初めから関わりが無くて容姿も綺麗ですごい人なら憧れや嫉妬の対象として見ていられるだけなのに、自分に近いクズの友だちがそうなるのが心の底から許せない。だからお前らは友だちなんだろ? もうおれだって馬鹿じゃないんだ。そんくらい分かるさ』って。私、嬉しかったんだその言葉が。だから意識して大学も同じだったから、なんか、色々こじらせて。とにかく、色々と迷惑かけてごめんなさい」


 ストコは頭を下げた。これが最後なのだと俺は思った。


 俺、そんなこと言ってたんだ。でも、今は……










「あの時ガチでヤバかったよな。
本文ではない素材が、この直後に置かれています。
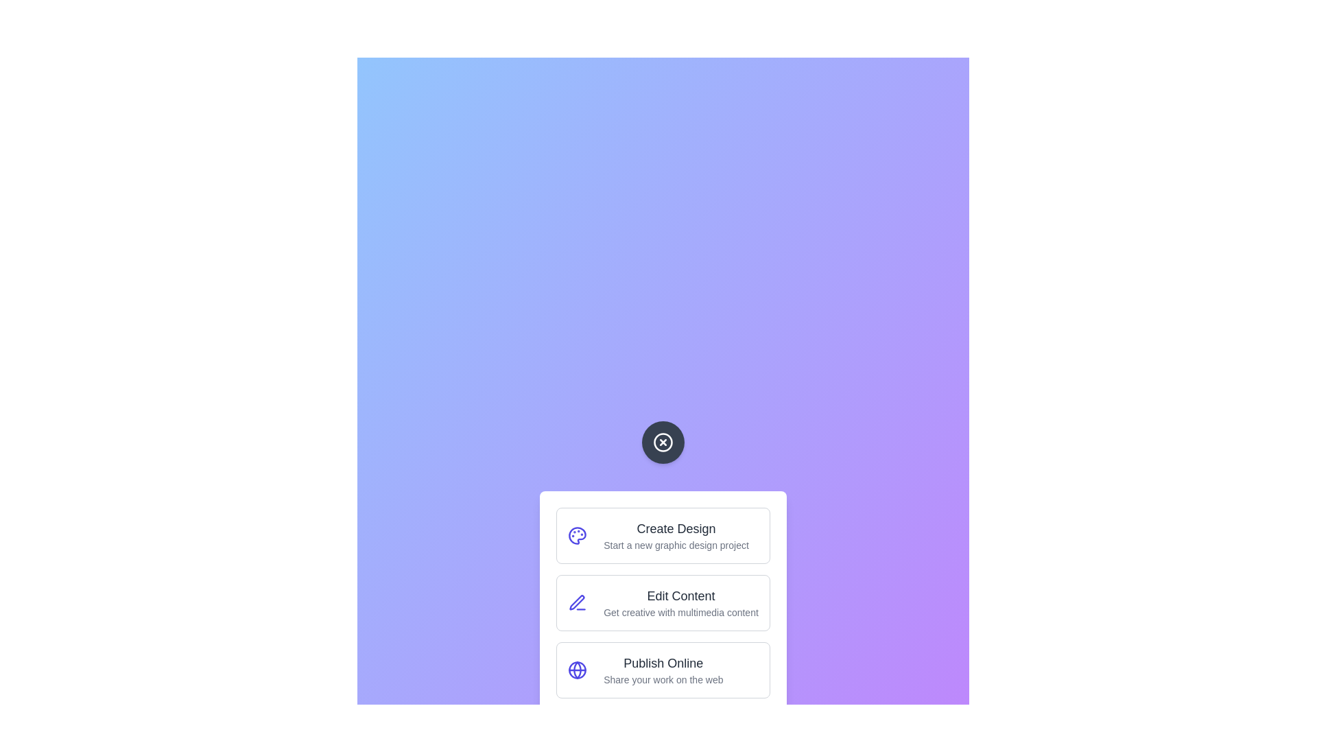 The width and height of the screenshot is (1317, 741). Describe the element at coordinates (662, 442) in the screenshot. I see `button at the center of the screen to toggle the menu visibility` at that location.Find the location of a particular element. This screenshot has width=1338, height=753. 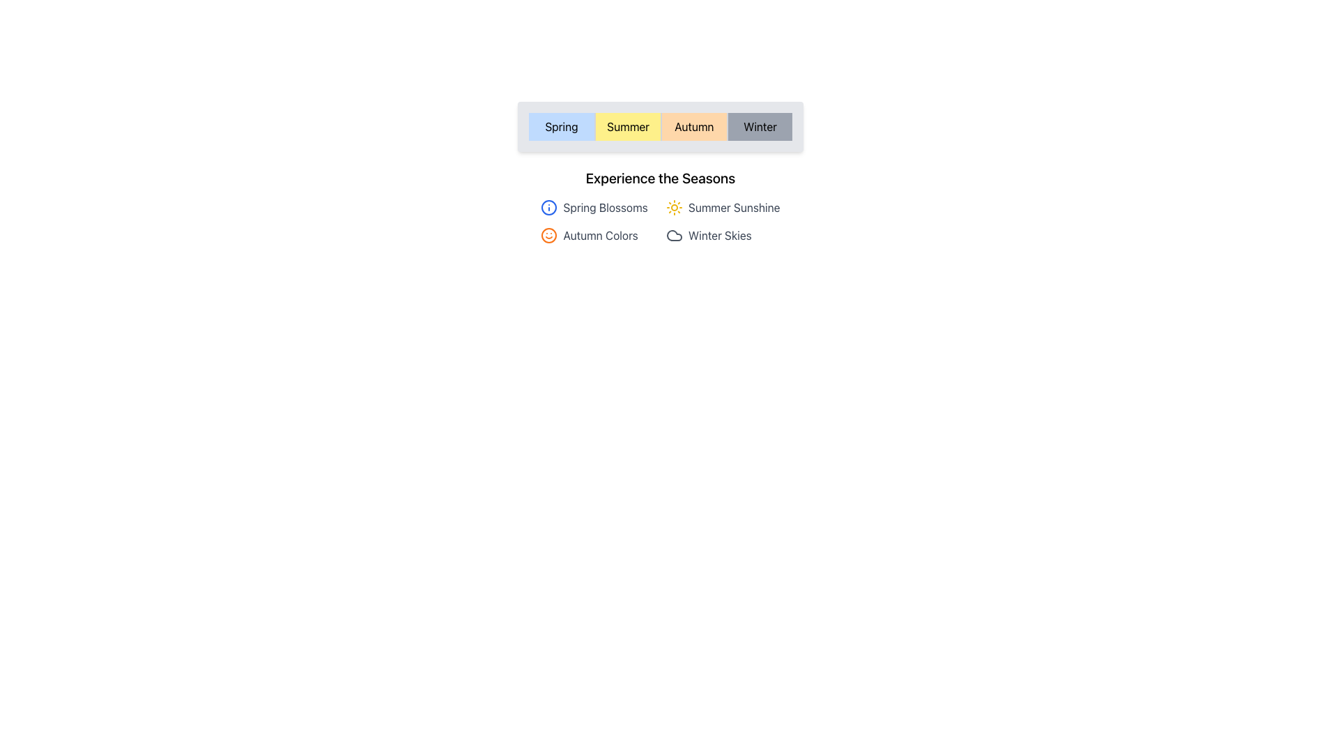

the first vector graphic icon associated with the 'Summer Sunshine' label, which is part of the 'Experience the Seasons' group, located in the central lower section of the interface is located at coordinates (675, 207).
あいつさぁ〜、米井と付き合えるって思ったのかな」


「まあ〜容姿だけなアリだったんじゃない? 容姿だけなら」


「いやねえだろどう考えても、あいつキモいだろ」


「あはは……」


 小山、お前はキモいって言われて自分に自信無くしたんだよな。今、お前は自分が言う側になってるけどそれって気持ちいいか?
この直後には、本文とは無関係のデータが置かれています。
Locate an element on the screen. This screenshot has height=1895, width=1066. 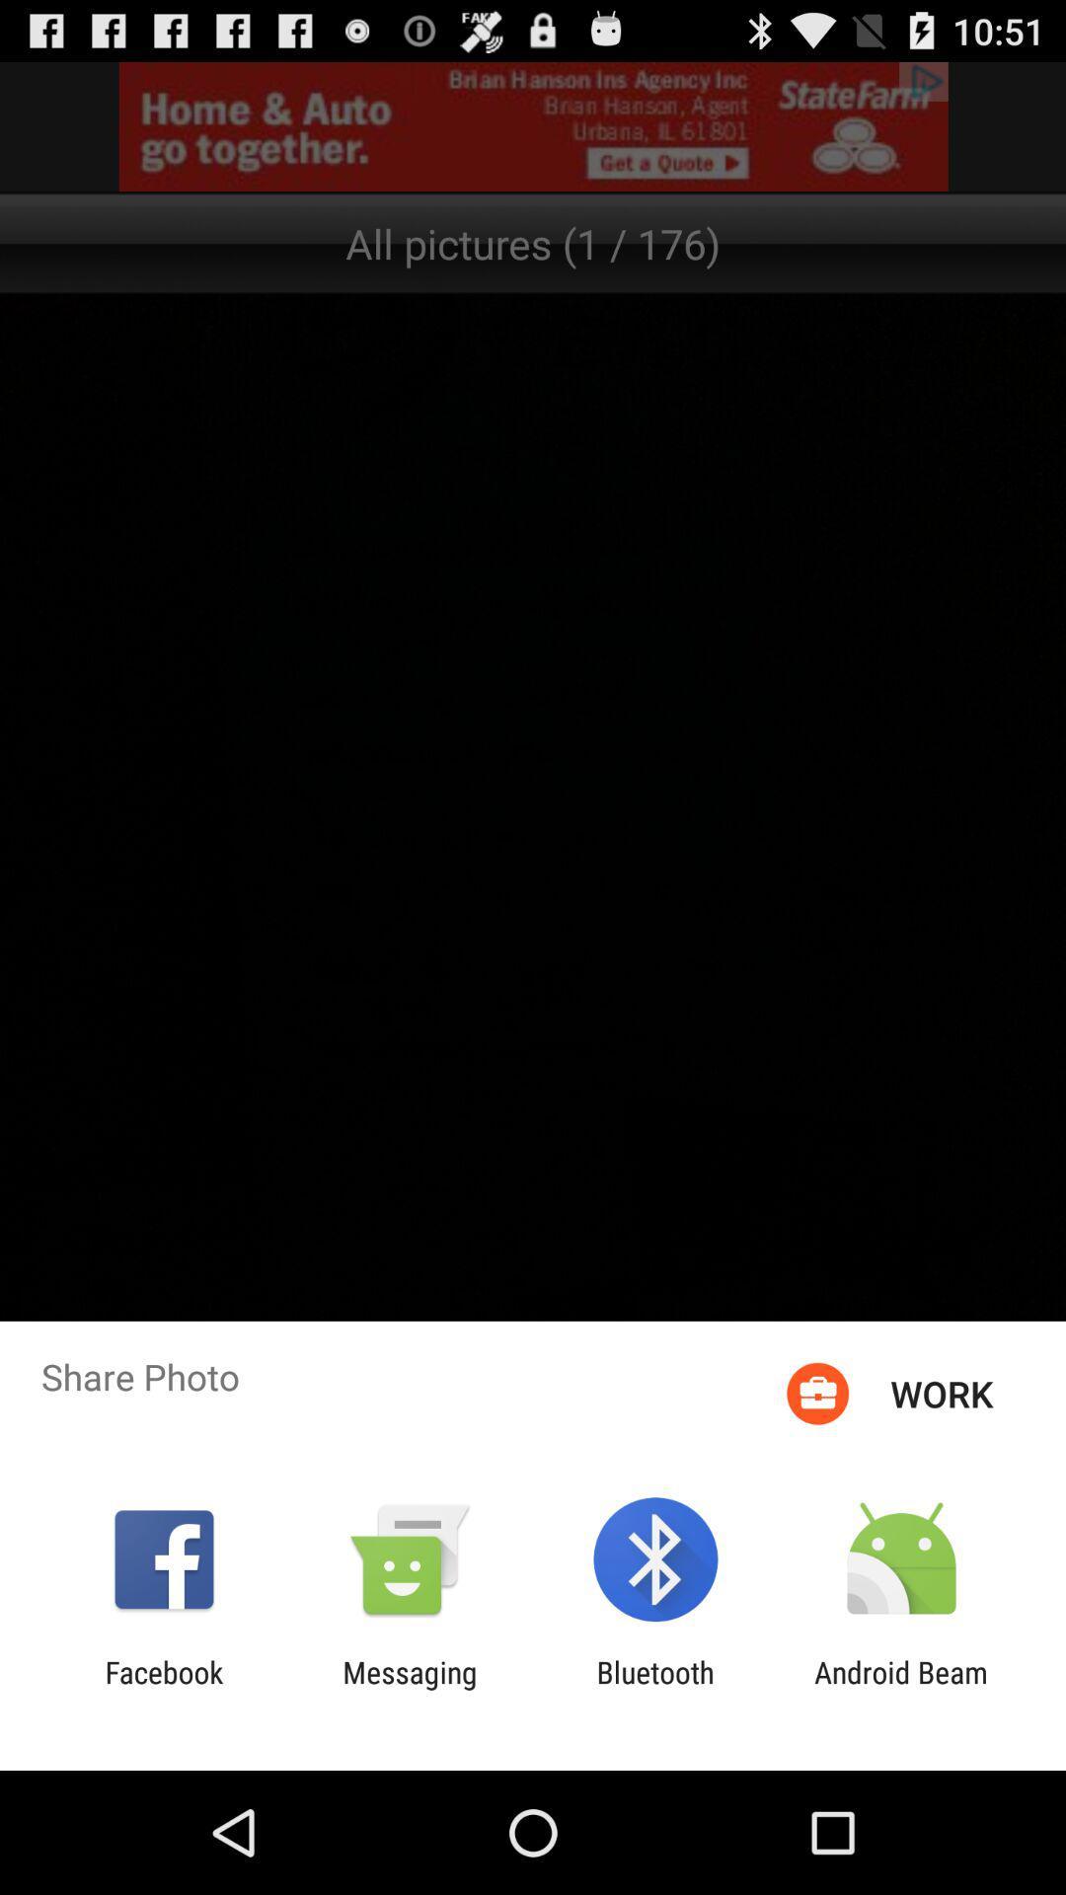
the icon next to bluetooth is located at coordinates (409, 1689).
 他の女子も同じだけどよ。だけど一番最低なのは、その会話を止めるでも反論するでもなく、乾いた笑いをしている俺だ。


 なんとなく、サイドミラーに映っている自分を見た。なんら変わりない顔文字だった。


「なんだ……俺も同じか」

 誰にいったのか分からない。




 その後に何をしたか俺はあまり覚えていない。食ったモノも話したことも無味無臭で何も感じなかった。
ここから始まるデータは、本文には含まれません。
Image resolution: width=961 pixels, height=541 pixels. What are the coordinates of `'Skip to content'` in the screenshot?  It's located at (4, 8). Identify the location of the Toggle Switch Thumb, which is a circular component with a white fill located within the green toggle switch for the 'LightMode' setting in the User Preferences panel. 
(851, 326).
 大学とは全く違うマンションに帰って自分の鏡を見る。さっきと同じ顔文字が見える。


 だけど今は、文字の両端が少し滲んだように濡れている。


「なんだよ、そごはしっかり映るのかよ」


 少し鼻詰まりの声が出た。








 数日後、あの時と同じ見慣れた恰好の紫色のランドセルを背負った少年がいた。

 だけど、少し後ろでその男の子を黙って見ている女の子がいた。


 何も言わず、ジッと男の子を見る姿に何かを感じた。事案かもしれないがそっと近づいた。



「あの子のことが気になるのかい?」


 女の子はギョッとした顔で振り向く、不意に声をかけられたんだ。無理もない。

 しばらく混乱してたけど、女の子は静かに頷いた。


「話しかけないのかい」


「うん……お母さんがああいう男の子に不要に話しかけたら危ないって」


 そうか、いい母親だ。でもそれはあの子をもっと苦しめるし、結果的に最悪の事態を引き起こしてしまうかもしれない。


「あの子とか君は今は何年生?」


「一年生」


「そうか、なら話しかけた方が良いよ」


「え、でも……」


 分かる、この子自身も怖いことに。

 親に話しかけちゃダメと言われたんだ。

 よほどの胆力が無ければこの歳の子どもがそれに逆らうことなんて出来ない。


「お母さんの言葉は、君がもう少し成長したら確実になる。ある一定の時期まで特に異性に気持ち悪がられた子はもう二度と立ち上がれなくなるんだ。その時に声をかけたら確実に危ない目に遭う」


 そう、小さい頃の体験は大人になっても尾を引く。他の人と本質は何も変わらないのに。だから歪みを表に出すこと無くするには、まだ幼い頃に異性の普通の優しさに触れることだ。


「じゃあ」


「ああ、今話しかけたらまだ間に合う。話しかけて、それで君が彼をみんなの輪の中に入れてくれないか?」


 女の子はしばらく俯いて黙っていたが、やがてスッと前を見ると、男の子に向かって走っていった。


 二人の様子をしばらく見ていた。

 初めは男の子はビックリしたような反応をしていたけど、その内……



「なんだ、良い顔するじゃないか」



 久しぶりに見る人の笑顔だった。